- Opening Delimiter -
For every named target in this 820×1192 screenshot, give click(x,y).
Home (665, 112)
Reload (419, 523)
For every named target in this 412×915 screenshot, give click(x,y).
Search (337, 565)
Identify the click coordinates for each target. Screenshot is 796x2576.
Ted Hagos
- Closing Delimiter -
- Opening Delimiter -
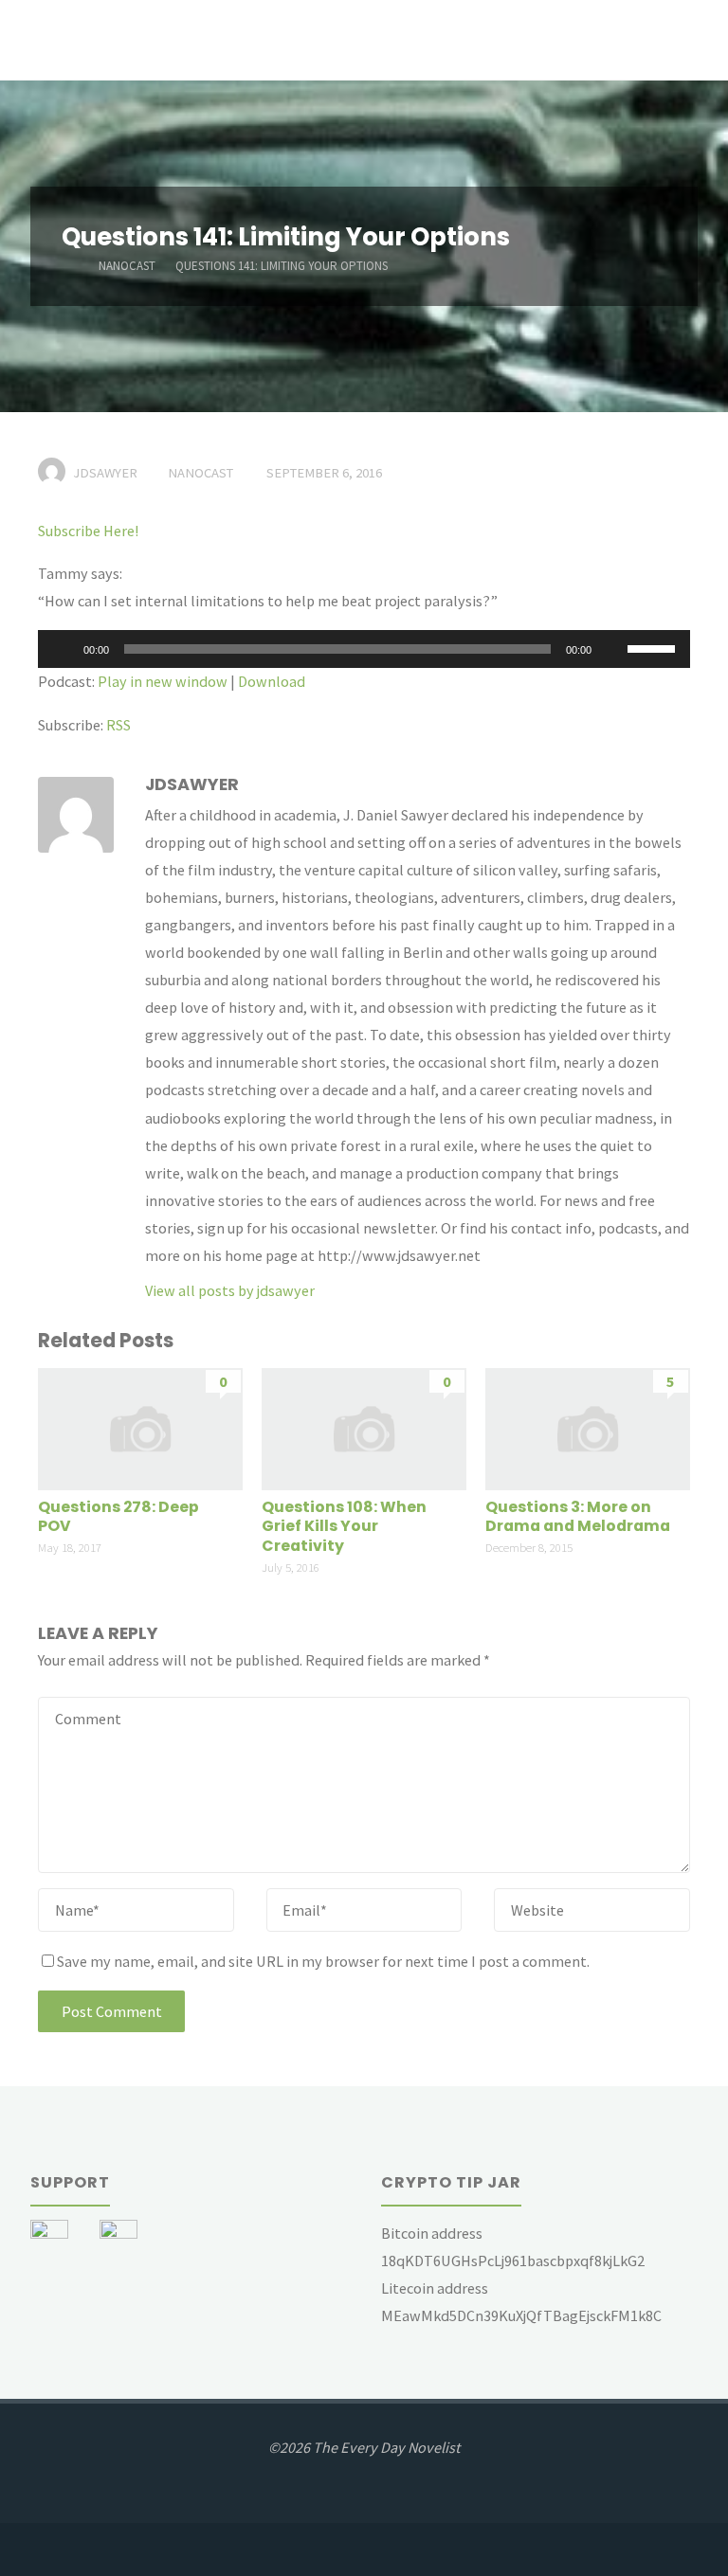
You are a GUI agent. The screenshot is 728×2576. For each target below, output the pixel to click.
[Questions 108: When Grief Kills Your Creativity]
- Closing Delimiter -
The result is a copy of every line above where the word "click" shows up.

### Task response
For every named target in this 820×1192 screenshot, give click(x,y).
For every named target in this 412×915 screenshot, give click(x,y).
Identify the click coordinates for each target. Screenshot is 796x2576.
You are a GUI agent. The screenshot is 728×2576. For each target below, output the pixel to click.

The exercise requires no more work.